Up to the line containing "Click the Aparece", nothing is kept; from that line through the end of the data below, output every line exactly.

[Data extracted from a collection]
----------------

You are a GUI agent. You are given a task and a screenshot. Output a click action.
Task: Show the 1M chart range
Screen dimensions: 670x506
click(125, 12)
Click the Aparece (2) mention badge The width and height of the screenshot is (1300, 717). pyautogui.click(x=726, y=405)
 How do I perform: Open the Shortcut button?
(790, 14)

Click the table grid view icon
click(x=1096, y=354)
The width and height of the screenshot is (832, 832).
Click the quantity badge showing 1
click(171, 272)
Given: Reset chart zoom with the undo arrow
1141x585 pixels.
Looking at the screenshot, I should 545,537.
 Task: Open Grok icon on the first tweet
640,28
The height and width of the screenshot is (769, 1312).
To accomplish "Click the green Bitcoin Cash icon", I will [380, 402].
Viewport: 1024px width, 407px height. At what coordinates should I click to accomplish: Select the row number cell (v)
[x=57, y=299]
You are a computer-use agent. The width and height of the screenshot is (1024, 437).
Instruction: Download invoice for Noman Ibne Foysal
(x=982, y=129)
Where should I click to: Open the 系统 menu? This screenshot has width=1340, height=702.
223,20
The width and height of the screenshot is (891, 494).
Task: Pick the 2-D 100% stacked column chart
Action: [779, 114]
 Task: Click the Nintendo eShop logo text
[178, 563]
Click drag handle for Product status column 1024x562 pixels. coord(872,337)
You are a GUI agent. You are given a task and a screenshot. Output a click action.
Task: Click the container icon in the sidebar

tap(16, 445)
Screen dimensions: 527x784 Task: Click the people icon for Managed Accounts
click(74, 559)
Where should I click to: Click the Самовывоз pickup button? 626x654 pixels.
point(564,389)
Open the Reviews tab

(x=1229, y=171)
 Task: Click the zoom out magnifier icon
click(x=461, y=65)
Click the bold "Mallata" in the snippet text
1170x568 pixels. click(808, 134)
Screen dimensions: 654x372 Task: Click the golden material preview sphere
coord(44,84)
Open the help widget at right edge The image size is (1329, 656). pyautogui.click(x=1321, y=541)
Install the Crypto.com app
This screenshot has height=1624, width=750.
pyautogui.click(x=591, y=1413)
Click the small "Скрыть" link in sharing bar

----------------

Answer to this task
Click the Aparece (2) mention badge The width and height of the screenshot is (1300, 717). pyautogui.click(x=726, y=405)
 How do I perform: Open the Shortcut button?
(790, 14)

Click the table grid view icon
click(x=1096, y=354)
The width and height of the screenshot is (832, 832).
Click the quantity badge showing 1
click(171, 272)
Given: Reset chart zoom with the undo arrow
1141x585 pixels.
Looking at the screenshot, I should 545,537.
 Task: Open Grok icon on the first tweet
640,28
The height and width of the screenshot is (769, 1312).
To accomplish "Click the green Bitcoin Cash icon", I will [380, 402].
Viewport: 1024px width, 407px height. At what coordinates should I click to accomplish: Select the row number cell (v)
[x=57, y=299]
You are a computer-use agent. The width and height of the screenshot is (1024, 437).
Instruction: Download invoice for Noman Ibne Foysal
(x=982, y=129)
Where should I click to: Open the 系统 menu? This screenshot has width=1340, height=702.
223,20
The width and height of the screenshot is (891, 494).
Task: Pick the 2-D 100% stacked column chart
Action: [779, 114]
 Task: Click the Nintendo eShop logo text
[178, 563]
Click drag handle for Product status column 1024x562 pixels. coord(872,337)
You are a GUI agent. You are given a task and a screenshot. Output a click action.
Task: Click the container icon in the sidebar

tap(16, 445)
Screen dimensions: 527x784 Task: Click the people icon for Managed Accounts
click(74, 559)
Where should I click to: Click the Самовывоз pickup button? 626x654 pixels.
point(564,389)
Open the Reviews tab

(x=1229, y=171)
 Task: Click the zoom out magnifier icon
click(x=461, y=65)
Click the bold "Mallata" in the snippet text
1170x568 pixels. click(808, 134)
Screen dimensions: 654x372 Task: Click the golden material preview sphere
coord(44,84)
Open the help widget at right edge The image size is (1329, 656). pyautogui.click(x=1321, y=541)
Install the Crypto.com app
This screenshot has height=1624, width=750.
pyautogui.click(x=591, y=1413)
Click the small "Скрыть" link in sharing bar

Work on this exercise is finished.